» WHAT YOU ARE ASKED TO DO:
Begin at the line below that has "You are a GUI" and stop after the line that has "Küchenberatung (111, 1053)". Please restate only those lines, word for word.

Stored items
# # # # #

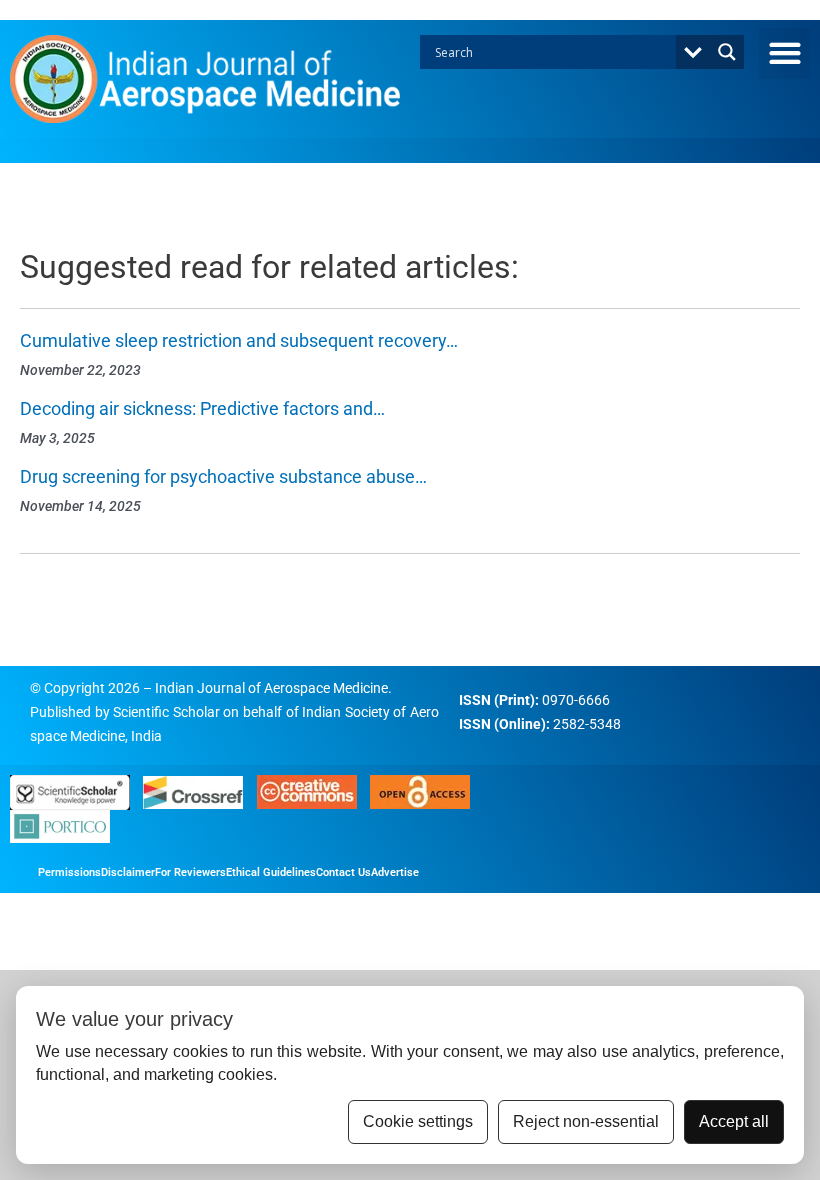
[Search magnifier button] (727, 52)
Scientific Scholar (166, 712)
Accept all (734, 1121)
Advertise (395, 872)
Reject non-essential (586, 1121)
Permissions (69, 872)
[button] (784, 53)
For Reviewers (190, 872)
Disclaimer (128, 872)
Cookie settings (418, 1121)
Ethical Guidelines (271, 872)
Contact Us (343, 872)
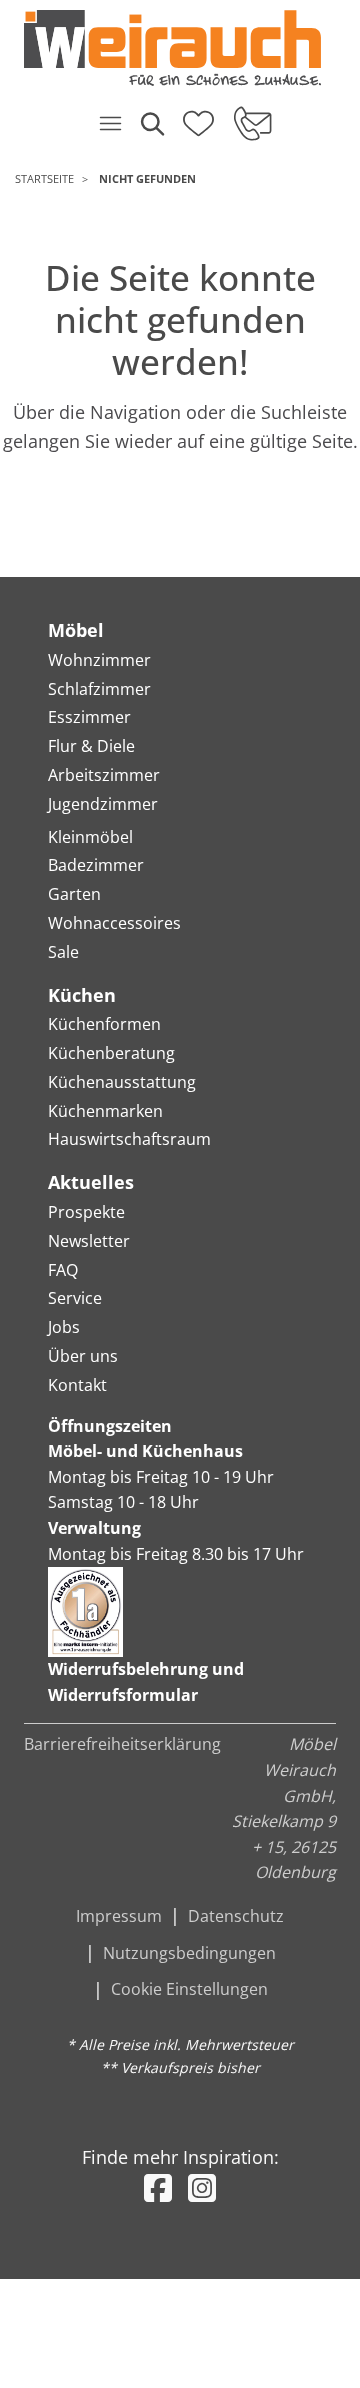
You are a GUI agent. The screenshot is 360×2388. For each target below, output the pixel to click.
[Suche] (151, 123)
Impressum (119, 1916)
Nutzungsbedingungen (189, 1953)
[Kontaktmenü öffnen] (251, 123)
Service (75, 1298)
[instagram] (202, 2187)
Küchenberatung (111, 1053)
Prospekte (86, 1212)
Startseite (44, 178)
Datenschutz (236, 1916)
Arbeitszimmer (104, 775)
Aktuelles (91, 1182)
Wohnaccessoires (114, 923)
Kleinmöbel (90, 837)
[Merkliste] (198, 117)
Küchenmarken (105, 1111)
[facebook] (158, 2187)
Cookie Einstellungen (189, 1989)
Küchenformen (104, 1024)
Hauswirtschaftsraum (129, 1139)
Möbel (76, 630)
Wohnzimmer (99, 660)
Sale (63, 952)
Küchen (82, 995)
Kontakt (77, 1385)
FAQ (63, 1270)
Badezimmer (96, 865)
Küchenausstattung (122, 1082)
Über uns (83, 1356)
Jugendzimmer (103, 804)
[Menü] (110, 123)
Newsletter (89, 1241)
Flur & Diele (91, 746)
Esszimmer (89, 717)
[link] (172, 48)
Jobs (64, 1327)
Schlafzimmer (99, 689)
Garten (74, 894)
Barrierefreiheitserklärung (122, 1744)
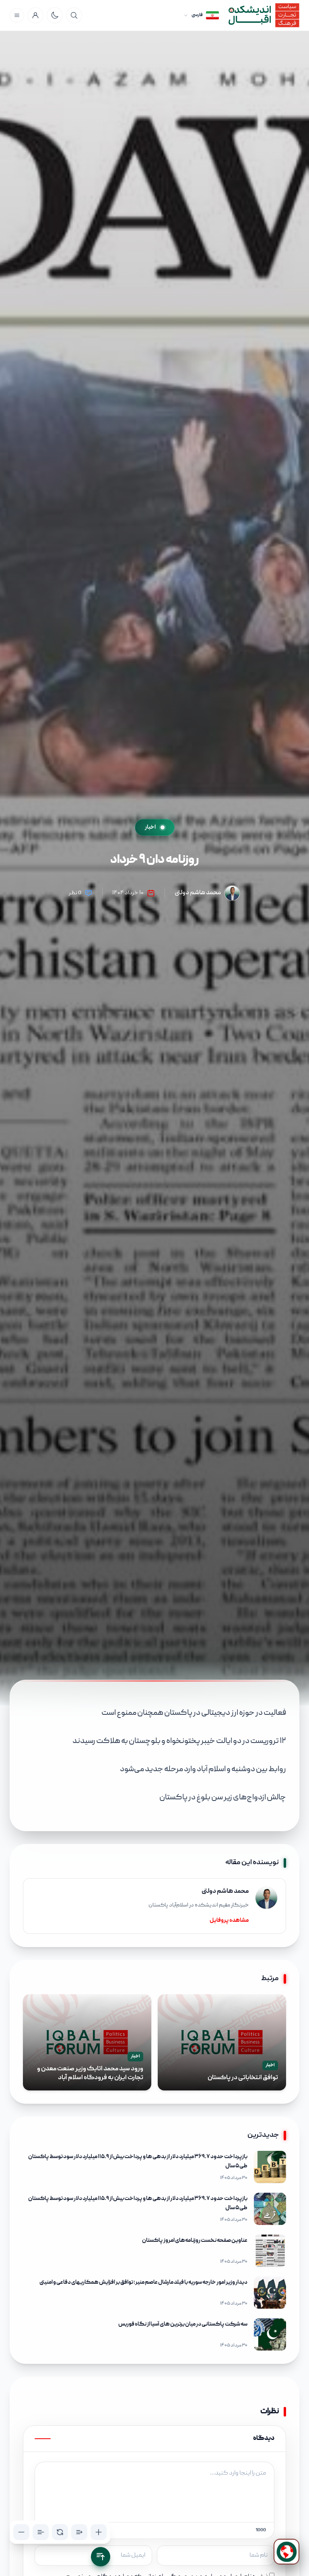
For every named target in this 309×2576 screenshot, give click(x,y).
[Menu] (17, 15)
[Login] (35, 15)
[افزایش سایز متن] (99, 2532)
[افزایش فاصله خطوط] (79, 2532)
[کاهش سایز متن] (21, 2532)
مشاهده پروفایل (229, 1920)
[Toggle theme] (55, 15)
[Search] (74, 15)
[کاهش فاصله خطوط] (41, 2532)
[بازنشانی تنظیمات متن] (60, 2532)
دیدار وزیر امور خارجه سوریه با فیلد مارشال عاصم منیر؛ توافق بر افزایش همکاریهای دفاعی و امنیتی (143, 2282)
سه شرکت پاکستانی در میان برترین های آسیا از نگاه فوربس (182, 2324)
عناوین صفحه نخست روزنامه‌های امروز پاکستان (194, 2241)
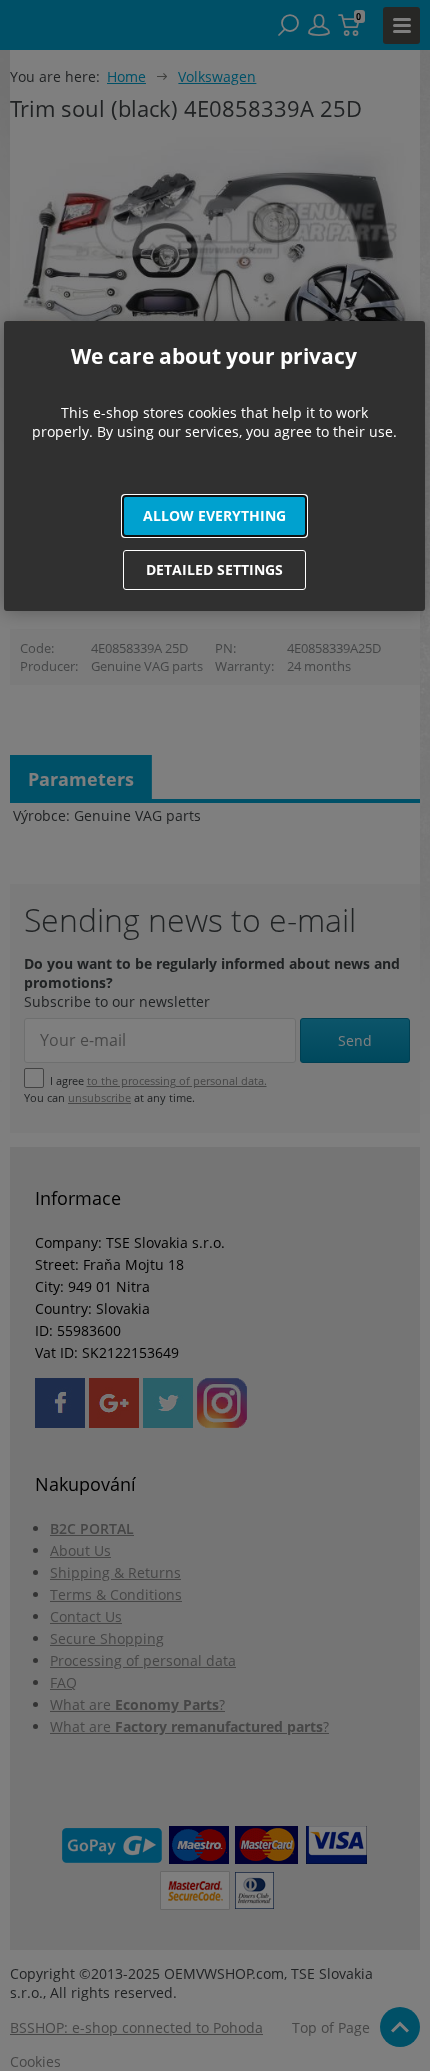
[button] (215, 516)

# # # # #

» ANSWER TO THIS TASK:
You are a GUI agent. The screenshot is 360×2388. For each target below, output the pixel to click.
[Suche] (151, 123)
Impressum (119, 1916)
Nutzungsbedingungen (189, 1953)
[Kontaktmenü öffnen] (251, 123)
Service (75, 1298)
[instagram] (202, 2187)
Küchenberatung (111, 1053)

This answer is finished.